Major Dundee | 1965
Sam Peckinpah's ambitious second feature film was filmed in Mexico, primarily at the familiar Durango Western location, with some interiors filmed in Mexico City's Churubuscu Studios. It was plagued by problems, most famously the friction between stars "square" Charlton Heston and "reckless" Richard Harris, although this might actually have played into the characters' onscreen conflict.
Less publicised were the difficulties with locations. Relatively inexperienced in large-scale features, Peckinpah chose locations himself without regard to the practicalities involved in reaching and filming in difficult places. The varied landscapes do add enormously to the sweep of the film but at a cost.
Often described as "Moby Dick on horseback", the film begins on a similar note as John Ford's The Searchers as ambitious, single minded Major Dundee (Heston) vows to avenge a massacre and to bring back three children who were abducted.
Apache chief Sierra Charriba, who has been terrorising a large area of 'New Mexico', wipes out a company of the 5th United States Cavalry. For the aftermath of the carnage, seen during the opening credits, the Rostes ranch, supposedly in "southern New Mexico" was built at La Marquesa National Park, 25 miles southwest of Mexico City.
The quest of Dundee and his mismatched band to follow Charriba was filmed at various places in Morelos state, south of Mexico City, including Cuautla; Tequesquitengo and Tehuixtla.
Exhausted and needing supplies and horses, Dundee's men raid the camp of Napoleon III's invading French forces. Afterwards, they relax and tend their wounds by a large pool fed by three waterfalls. These are El Saltito waterfalls pouring into the crater of an extinct volcano, 11 miles from the city of Nombre de Dios, along the Durango-Mexico highway.
If you're intending to visit, try to aim for a rainy season – or just after – to see the waterfalls in full force. The spot is also featured in 1971 John Wayne Western Big Jake.
It's here that Dundee is wounded by an arrow. After an extended sequence of his recovery in Durango, he returns to join the troop hot on the trail of Charriba. They come across one of his campsites where he's left a taunting message for them in a scene is dominated by a trio of rounded peaks.
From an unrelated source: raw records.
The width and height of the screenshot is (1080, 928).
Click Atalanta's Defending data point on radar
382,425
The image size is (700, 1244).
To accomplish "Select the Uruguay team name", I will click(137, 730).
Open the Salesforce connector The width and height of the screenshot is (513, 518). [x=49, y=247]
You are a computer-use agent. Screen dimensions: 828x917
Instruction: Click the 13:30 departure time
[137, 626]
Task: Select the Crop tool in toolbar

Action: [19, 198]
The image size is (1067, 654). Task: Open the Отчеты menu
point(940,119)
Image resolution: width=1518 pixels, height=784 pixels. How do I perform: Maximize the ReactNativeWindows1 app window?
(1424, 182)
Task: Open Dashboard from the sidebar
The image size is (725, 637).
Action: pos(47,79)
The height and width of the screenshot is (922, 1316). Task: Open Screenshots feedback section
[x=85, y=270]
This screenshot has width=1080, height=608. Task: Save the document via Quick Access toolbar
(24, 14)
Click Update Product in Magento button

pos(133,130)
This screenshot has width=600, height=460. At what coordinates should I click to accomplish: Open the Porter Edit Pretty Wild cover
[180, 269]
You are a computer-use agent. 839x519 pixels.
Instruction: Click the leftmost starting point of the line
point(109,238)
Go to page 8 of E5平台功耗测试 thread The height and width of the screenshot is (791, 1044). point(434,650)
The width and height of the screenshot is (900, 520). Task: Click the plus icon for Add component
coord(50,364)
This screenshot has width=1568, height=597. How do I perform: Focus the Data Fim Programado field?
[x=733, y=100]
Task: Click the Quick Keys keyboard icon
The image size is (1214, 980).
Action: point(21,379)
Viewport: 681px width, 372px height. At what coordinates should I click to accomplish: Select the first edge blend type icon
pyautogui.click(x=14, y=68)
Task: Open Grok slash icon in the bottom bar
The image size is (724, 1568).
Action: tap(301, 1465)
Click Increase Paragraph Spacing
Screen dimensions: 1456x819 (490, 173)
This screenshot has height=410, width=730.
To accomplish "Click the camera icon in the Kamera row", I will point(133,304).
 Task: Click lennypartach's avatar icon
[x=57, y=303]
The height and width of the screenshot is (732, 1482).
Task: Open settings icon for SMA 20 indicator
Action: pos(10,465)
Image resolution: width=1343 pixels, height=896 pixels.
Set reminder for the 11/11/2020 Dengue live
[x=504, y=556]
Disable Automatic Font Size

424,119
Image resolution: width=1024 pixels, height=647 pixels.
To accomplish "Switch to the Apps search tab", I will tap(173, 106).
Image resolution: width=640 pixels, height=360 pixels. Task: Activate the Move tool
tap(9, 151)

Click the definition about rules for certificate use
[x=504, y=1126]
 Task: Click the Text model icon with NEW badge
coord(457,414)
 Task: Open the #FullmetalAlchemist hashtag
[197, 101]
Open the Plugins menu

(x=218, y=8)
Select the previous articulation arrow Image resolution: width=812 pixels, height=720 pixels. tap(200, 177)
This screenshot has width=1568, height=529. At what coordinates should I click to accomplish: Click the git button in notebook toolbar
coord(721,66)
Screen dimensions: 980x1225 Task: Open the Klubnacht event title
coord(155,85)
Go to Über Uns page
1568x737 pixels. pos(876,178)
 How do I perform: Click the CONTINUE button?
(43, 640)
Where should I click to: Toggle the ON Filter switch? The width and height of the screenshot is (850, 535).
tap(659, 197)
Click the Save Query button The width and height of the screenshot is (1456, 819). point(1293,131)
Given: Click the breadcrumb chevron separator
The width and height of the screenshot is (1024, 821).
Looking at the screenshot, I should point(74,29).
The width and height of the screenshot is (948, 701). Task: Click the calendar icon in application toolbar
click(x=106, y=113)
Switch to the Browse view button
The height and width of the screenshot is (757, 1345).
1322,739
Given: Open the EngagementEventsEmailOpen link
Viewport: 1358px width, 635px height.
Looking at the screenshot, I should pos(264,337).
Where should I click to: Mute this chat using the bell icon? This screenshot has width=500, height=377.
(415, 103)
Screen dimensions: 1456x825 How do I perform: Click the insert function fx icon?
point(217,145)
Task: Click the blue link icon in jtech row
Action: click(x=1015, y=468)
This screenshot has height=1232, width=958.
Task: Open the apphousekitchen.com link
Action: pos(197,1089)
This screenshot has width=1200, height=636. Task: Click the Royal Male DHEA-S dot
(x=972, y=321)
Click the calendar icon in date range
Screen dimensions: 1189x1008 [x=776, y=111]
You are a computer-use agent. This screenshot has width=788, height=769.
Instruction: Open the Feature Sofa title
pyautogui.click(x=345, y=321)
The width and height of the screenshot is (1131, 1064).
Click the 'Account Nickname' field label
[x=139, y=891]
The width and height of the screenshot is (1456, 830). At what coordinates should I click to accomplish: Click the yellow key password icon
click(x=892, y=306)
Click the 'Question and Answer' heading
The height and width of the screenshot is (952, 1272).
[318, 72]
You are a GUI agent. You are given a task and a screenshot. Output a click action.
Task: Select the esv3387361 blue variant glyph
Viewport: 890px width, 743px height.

These mountains overlook the town of Tlayacapan, in the northeast part of Morelos state, 37 miles east of state capital Cuernavaca.
They can be seen west from Hwy 113 a couple of miles north of Tlayacapan, a popular day trip destination for some Mexico City residents, which was used the site of the final 'Bolivian' shoot-out at the end of Butch Cassidy and the Sundance Kid (1969); as well as being seen in Don Siegel's 1970 Two Mules For Sister Sara, with Shirley MacLaine and Clint Eastwood, and Oliver Stone's Salvador (1986), with James Woods. The classic 1960 Western, The Magnificent Seven, was also filmed in the area.
The sudden dispatch of Charriba comes as a bit of an anticlimax but the real battle is now against the French troops out for revenge, which was filmed on the Río Balsas (also known as the Mezcala River, or Atoyac River), north of Chilpancingo, capital of Guerrero state.